Comme chaque année, les participants se voient dotés d'un maillot à la couleur de leur course (bleu pour le Bourbon, jaune pour la Diagonale, vert pour la Mascareignes, rouge pour le relais Zembrocal)
Je fais le classement par équipe avec Lucas (22 ans, 5ème au scratch de l'ultra trail du Mercantour en juillet, vise la victoire en espoir et un top 15 au scratch) et Lucas (23 ans, vainqueur sortant de la Mascareignes espoirs) : je vais devoir me montrer au niveau pour ne pas passer pour un vieux crouton .

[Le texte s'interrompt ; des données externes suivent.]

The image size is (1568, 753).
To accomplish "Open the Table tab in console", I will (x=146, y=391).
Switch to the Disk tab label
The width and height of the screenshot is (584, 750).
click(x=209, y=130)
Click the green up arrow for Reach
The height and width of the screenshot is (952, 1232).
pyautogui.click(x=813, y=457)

Je crèche dans un gîte à Cilaos depuis jeudi après-midi, histoire de souffler tranquillement avant la course, de ne pas avoir la nausée en voiture / bus juste avant la course (route aux 1000 virages), et ils me permettent de squatter le salon le vendredi après-midi en attendant la course
Le départ se fait vendredi à 21h00 (et 21h10 / 21h20), je dépose les enfants à la piscine une 1ère fois très tôt le matin, à peu près à l'heure pour les 1ers de la Diagonale passent dans Cilaos, du coup j'hésite à aller les voir mais je me ravise, preferant retourner dormir, car j'aurais ensuite une longue épreuve L'avantage d'être installé au gîte c'est que j'ai aussi accès aux toilettes, un peu mieux que les trucs publics en ville dans un état compliqué avec le monde qui traine et attend J'irai reposer les enfants à la piscine 3 fois dans l'après midi, je me dis que ça devrait être pas trop mal car plus grand chose à évacuer pour les prochaines heures et j'ai effectivement été tranquille pendant toute ma course sur ce sujet si important
Je comptais passer sous les 24 heures avant que le parcours ne soit modifié, puis 23 heures un fois raccourci, puis de nouveau 24 heures quand j'ai su que j'étais en vague 3.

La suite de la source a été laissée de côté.